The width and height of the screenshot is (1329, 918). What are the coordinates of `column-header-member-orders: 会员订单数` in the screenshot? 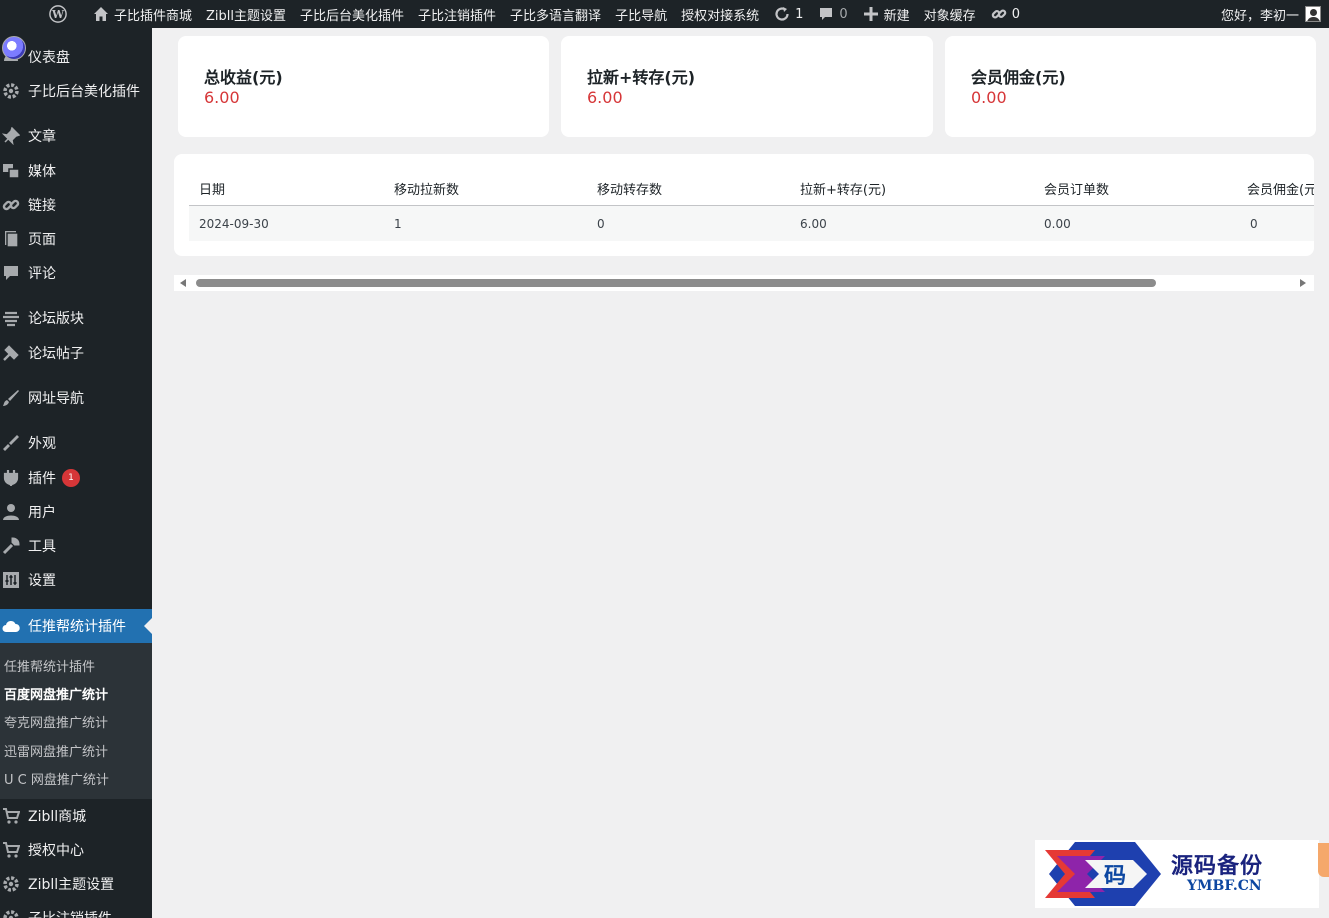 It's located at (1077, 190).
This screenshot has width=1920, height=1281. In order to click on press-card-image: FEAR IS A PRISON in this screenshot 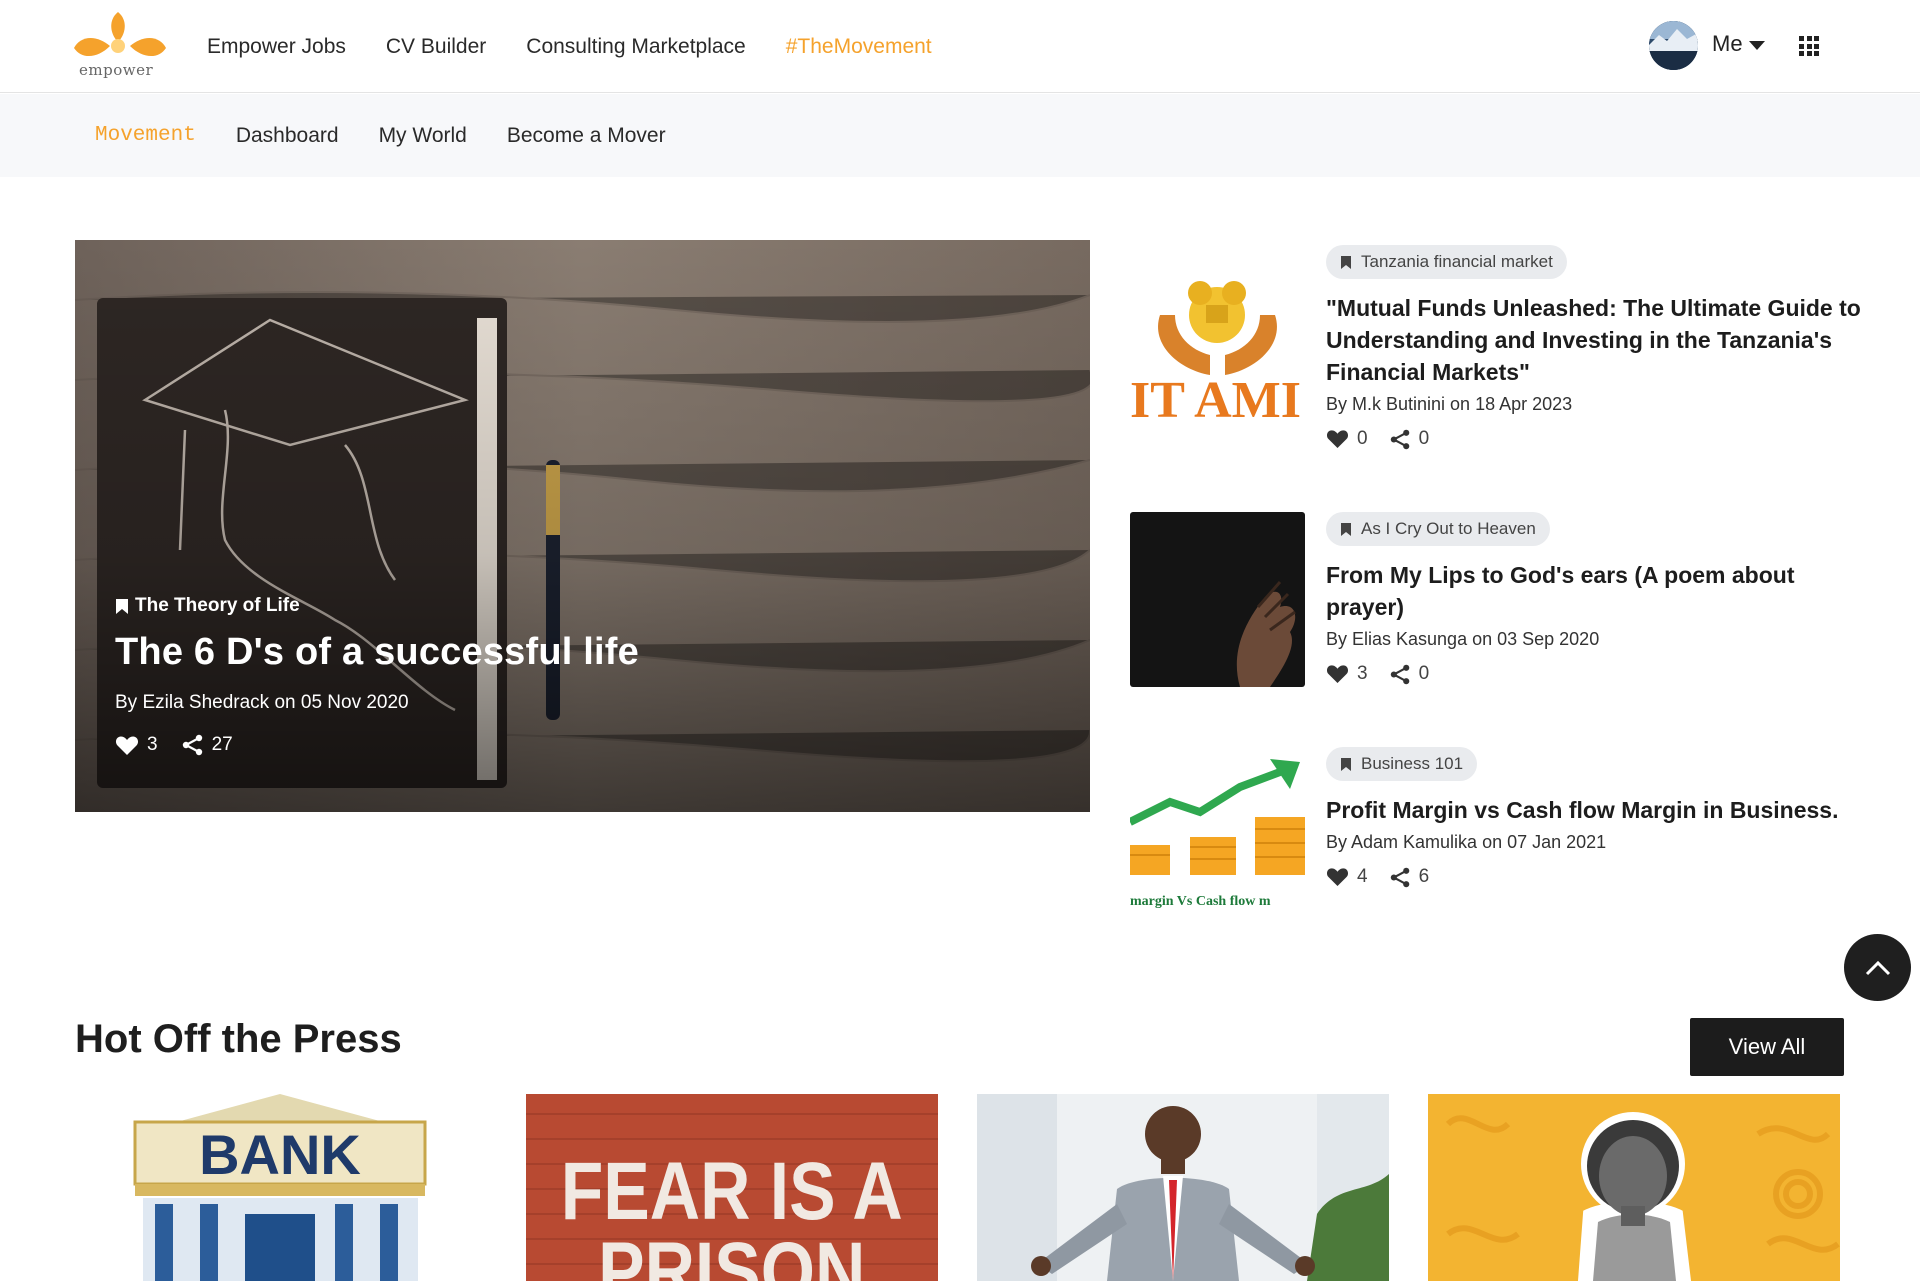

========================================

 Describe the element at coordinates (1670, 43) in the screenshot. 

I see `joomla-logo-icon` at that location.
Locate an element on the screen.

========================================

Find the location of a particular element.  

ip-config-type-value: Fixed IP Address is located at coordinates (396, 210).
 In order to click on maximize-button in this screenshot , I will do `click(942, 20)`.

========================================

> _Job item_: Transcribe the records without any change, starting with the line containing "Describe the element" and going on through the line containing "Locate an element on the screen.".

> _Solution_:
 Describe the element at coordinates (1670, 43) in the screenshot. 

I see `joomla-logo-icon` at that location.
Locate an element on the screen.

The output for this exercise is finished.